Revise the passage of the Birmingham home invasion article from "By: Tiffany Esshaki" to "Bona wood floor scrubber.", putting "burglary" in place of "home invasion".

* begin TEXT EXTRACT *

By: Tiffany Esshaki | Birmingham - Bloomfield Eagle | Published January 21, 2019


BIRMINGHAM — After nearly 2 1/2 years, the victims of a June 2016 home invasion probably moved on with their lives, even if they never recovered their large-screen television or hardwood floor scrubber.

But the Birmingham Police Department didn’t.

At the end of 2018, the investigators’ diligence paid off when they were able to move on newly acquired information and apprehend the suspect believed to be responsible.

Ryan Brown, a 34-year-old Waterford Township man, was charged in connection with a home invasion that took place June 25, 2016, in the 300 block of Greenwood Street. Residents reported a 74-inch TV stolen, along with a Bona wood floor scrubber.

According to Detective Chris Busen, the delay in the case was attributed to an erroneous serial number on the wood scrubber, which made it tough to track down.

* end TEXT EXTRACT *
* begin DATASET EXCERPTS *

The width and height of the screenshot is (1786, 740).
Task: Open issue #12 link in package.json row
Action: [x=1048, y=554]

* end DATASET EXCERPTS *
* begin DATASET EXCERPTS *

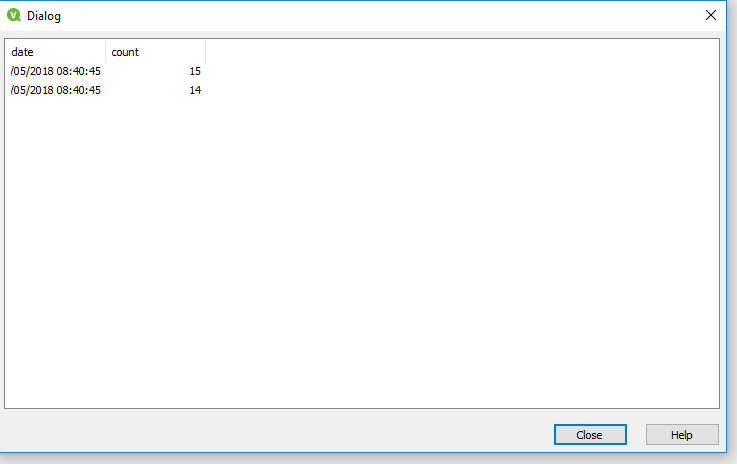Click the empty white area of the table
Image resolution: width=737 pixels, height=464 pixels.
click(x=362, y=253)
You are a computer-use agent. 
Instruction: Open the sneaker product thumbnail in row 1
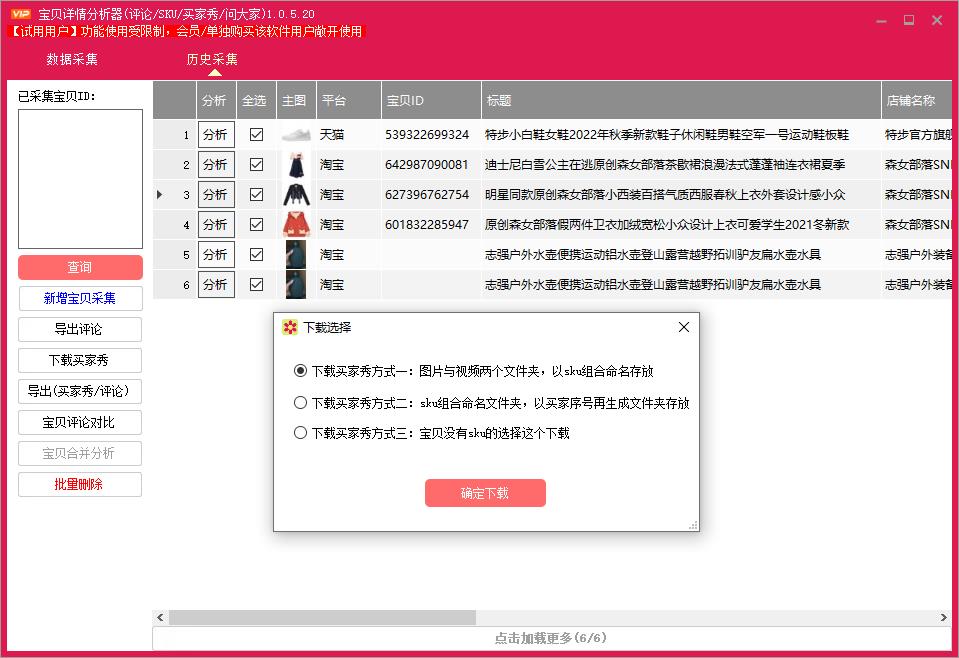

* end DATASET EXCERPTS *
* begin DATASET EXCERPTS *

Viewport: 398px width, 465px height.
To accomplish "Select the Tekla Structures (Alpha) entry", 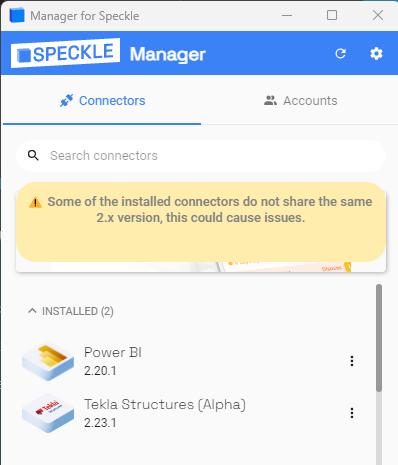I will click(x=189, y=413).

* end DATASET EXCERPTS *

* [SOLVED PROBLEM]:
By: Tiffany Esshaki | Birmingham - Bloomfield Eagle | Published January 21, 2019


BIRMINGHAM — After nearly 2 1/2 years, the victims of a June 2016 burglary probably moved on with their lives, even if they never recovered their large-screen television or hardwood floor scrubber.

But the Birmingham Police Department didn’t.

At the end of 2018, the investigators’ diligence paid off when they were able to move on newly acquired information and apprehend the suspect believed to be responsible.

Ryan Brown, a 34-year-old Waterford Township man, was charged in connection with a burglary that took place June 25, 2016, in the 300 block of Greenwood Street. Residents reported a 74-inch TV stolen, along with a Bona wood floor scrubber.